__Excerpt__

──────────

Sex trafficking, indentured labor bedevil victims and foes alike

WASHINGTON – The scourge of human trafficking, be it in the form of sex slavery or immigrant work gangs, not only bedevils people victimized by those practices but even those who campaign against them.

During an Oct. 26 conference on trafficking at The Catholic University of America, Ethiopian trafficking victims told of going through a dozen different countries at the behest of smugglers before arriving in the United States, where their treatment by federal Immigrations and Customs Enforcement agents was even harsher than in their home country.

“I am a survivor from two countries: from Ethiopia, and here in America, too,” said Fineam Benjamin, who fled his homeland in 2006 amid repression from the Ethiopian government, which is still in power in the East African nation.

Benjamin said he arrived in Laredo, Texas, expecting hospitality. Instead, he said, he was tortured by border police.

“They took away all my cellphone numbers,” rendering him unable to reach anyone, Benjamin said. “For six months, no communication. I am in a single room in Laredo, Texas,” he added, pausing to choke back tears. “I’m sorry,” he told his audience. “I’m just feeling a little bit sad about what was happening to me.”

In Ethiopia, “God gave me a chance to escape,” Benjamin said. “Here, you have no way to escape. You have no way to kill yourself if you are desperate.” He added, “I am the only one they keep that long. I don’t blame the country. (But) I still hurt.”

Luis CdeBaca, director of the State Department’s Office to Monitor and Combat Trafficking in Persons, also addressed the conference, sponsored by the Franciscan Action Network, Franciscans International, the Franciscan Federation and the Institute for Policy Research & Catholic Studies at the university.

CdeBaca said “human trafficking” became the agreed-upon term at the United Nations to describe the practice because “modern slavery” sounded too blunt.

CdeBaca said he personally comes up short in trying to practice what he preaches as head of the monitoring office. For example, he said, “I still don’t know where the cotton in my shirt comes from,” as children are frequently used in some countries to pick the cotton crop. Even with the McDonald’s Filet-O-Fish sandwich, which he said he loves to eat during Lent, “there’s a 60 percent chance that fish was caught by someone enslaved somewhere south of New Zealand.”

Moreover, CdeBaca took an online test at the website https://slaveryfootprint.org, which tracks sources of labor and goods, and, based on his answers, was told there are “84 slaves around the world laboring to maintain my lifestyle.”

CdeBaca praised the efforts of the Interfaith Center on Corporate Responsibility and Manpower Strategies to reward good employer conduct and undercut exploitative employers. “If you ask politely but firmly enough, it sounds like demands to these corporations,” he said, adding that people should check the supply chain on consumer products.

──────────

__Dataset extract__
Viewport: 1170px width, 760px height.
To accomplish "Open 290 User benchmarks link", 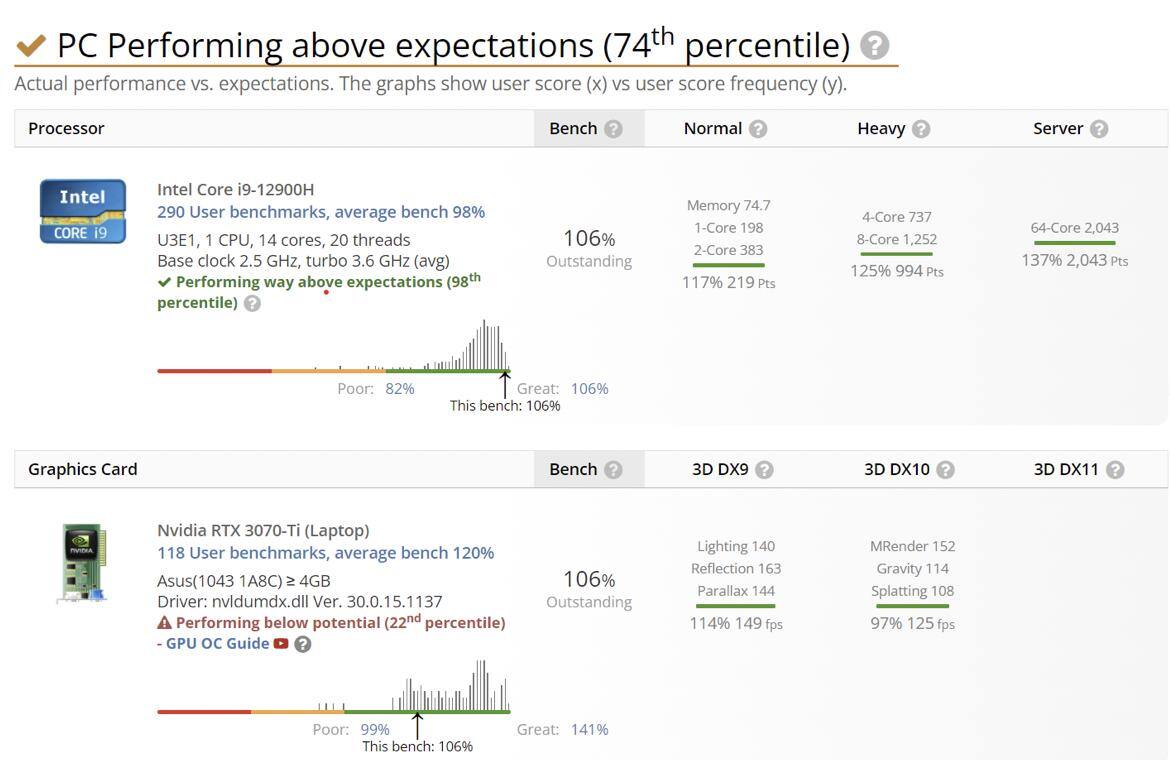I will (320, 212).
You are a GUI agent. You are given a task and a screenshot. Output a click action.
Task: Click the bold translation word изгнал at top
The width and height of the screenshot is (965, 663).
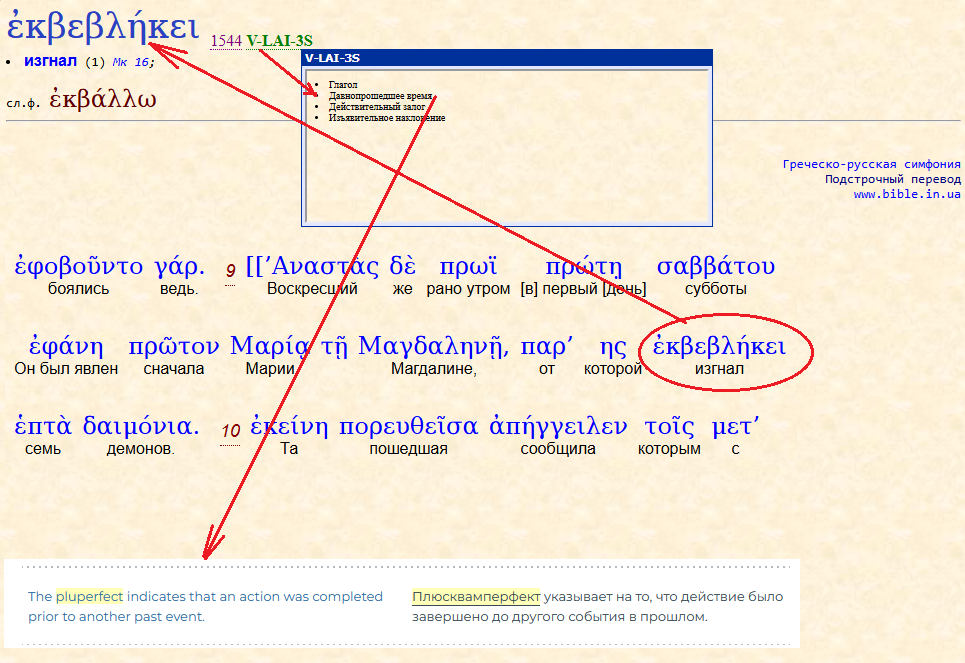[x=51, y=61]
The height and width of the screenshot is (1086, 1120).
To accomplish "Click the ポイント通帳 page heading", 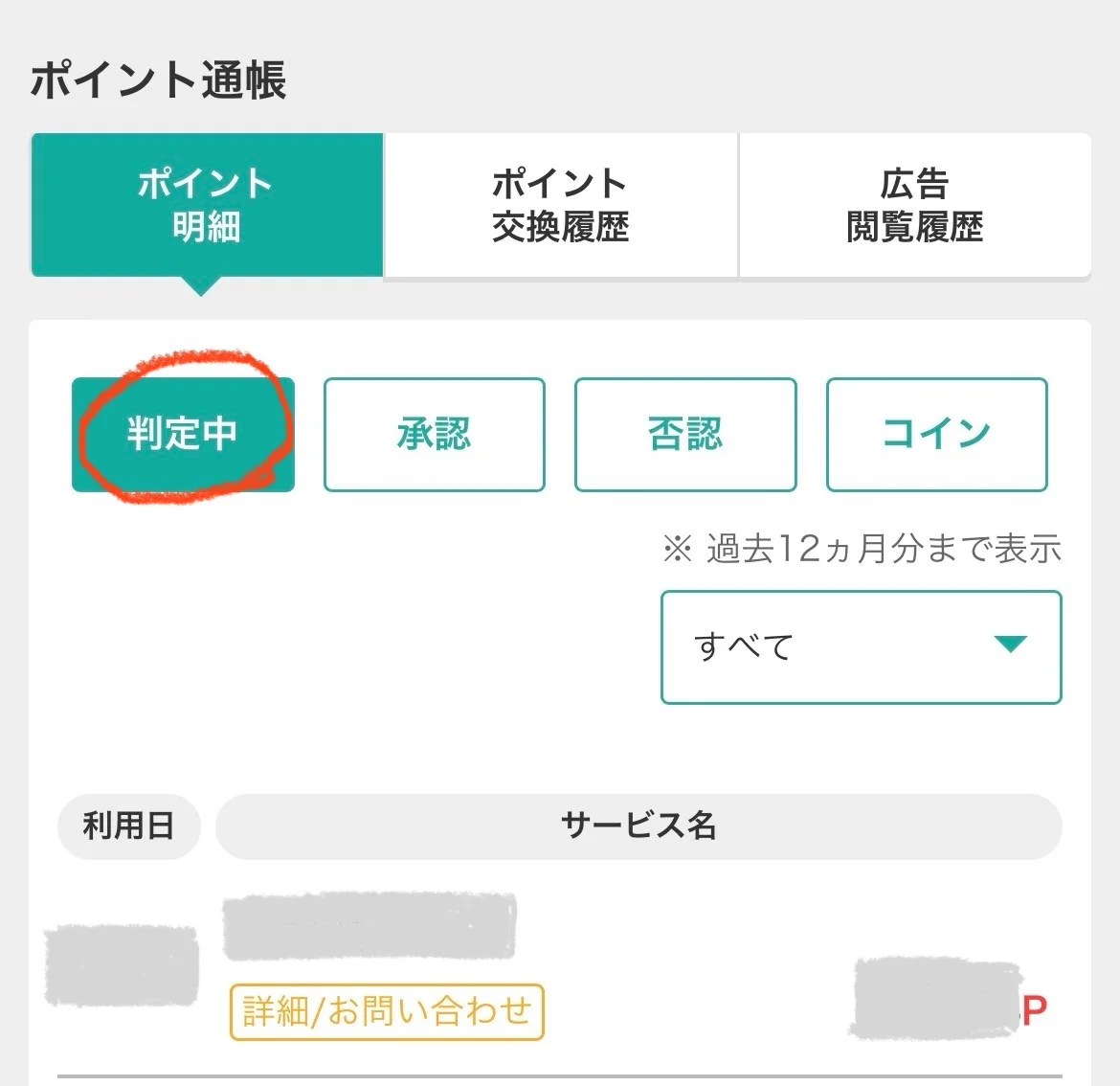I will coord(159,79).
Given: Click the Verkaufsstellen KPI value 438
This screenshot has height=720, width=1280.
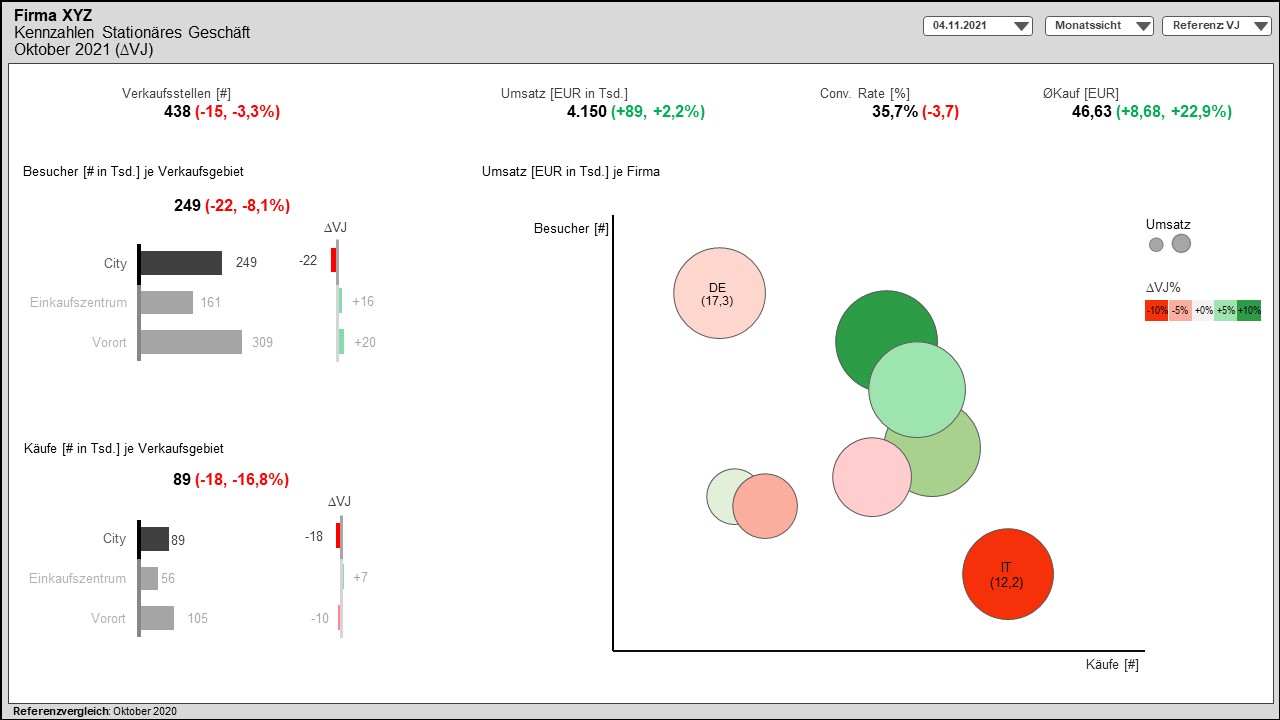Looking at the screenshot, I should point(177,112).
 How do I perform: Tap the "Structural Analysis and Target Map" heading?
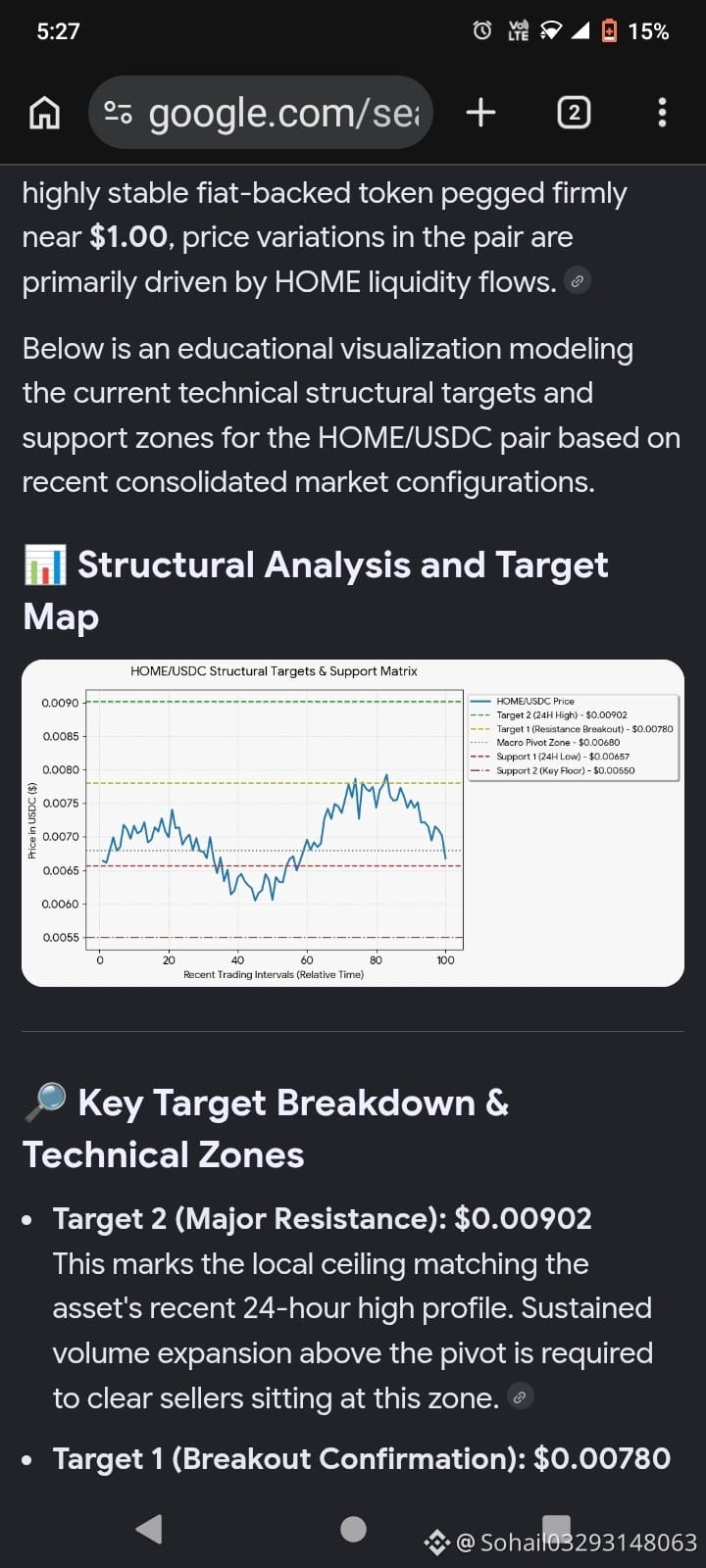(x=316, y=591)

──────────

__What to work on__
1. Extract the part of the article on human trafficking that runs from "WASHINGTON – The" up to and including "campaign against them.".
2. Write the next few paragraphs of the article on human trafficking, picking up after its last sentence.
The records come from a different source than the article on human trafficking.

__Your responses__
1.
WASHINGTON – The scourge of human trafficking, be it in the form of sex slavery or immigrant work gangs, not only bedevils people victimized by those practices but even those who campaign against them.

2.
During a panel discussion, Ron Chance, an adjunct professor of intelligence studies at Neumann University in Aston, Pa., told of his days doing intelligence work – first to root out mob corruption in labor unions, and later against smugglers of indentured laborers.

At a garment sweatshop, Chance said, he once found 16 women “physically chained to their sewing machines for 16 hours a day. If they protested, they were beaten and raped by the Chinese guards who brought them there every day.”

He described an immigrant worker at a chicken processing plant who accidentally cut off a thumb and was taken, with his severed digit, by six of his co-workers to a nearby hospital. But the “labor leaser” – Chance’s term for a crew leader – took the man, sans thumb, out of the hospital, declaring he didn’t have medical insurance in that state. Instead, the labor leaser took the man to a “witch doctor” who cauterized the thumb, Chance said. The labor leaser was never prosecuted for this, he added, but later was convicted of fraud for pocketing $175,000 in unemployment claims for 24 of his workers.

Another panelist, Sister Eileen White, spoke of her work at Dawn’s Place in Philadelphia, a halfway house for women newly freed from sex slavery.

Their first women were five Central Americans who had been forced into prostitution. “Although all five had their own rooms, they all slept together because they were terrified,” said Sister Eileen, a member of the Grey Nuns of the Sacred Heart.

The job of Dawn’s Place is “to find a way to offer a better hope than what the exploiters were offering,” she said. The youngest of the five women, who was 18 when she arrived at Dawn’s Place after three years on the street, “may be back in the business of sex work,” Sister Eileen added. “She assures me she is not. She still calls.”

Still, “we have not yet found an acceptable means of measuring our success at Dawn’s Place,” Sister Eileen said. “Some of our international guests have returned to prostitution. Some of our American guests are back in ‘the life,’ as they call it.”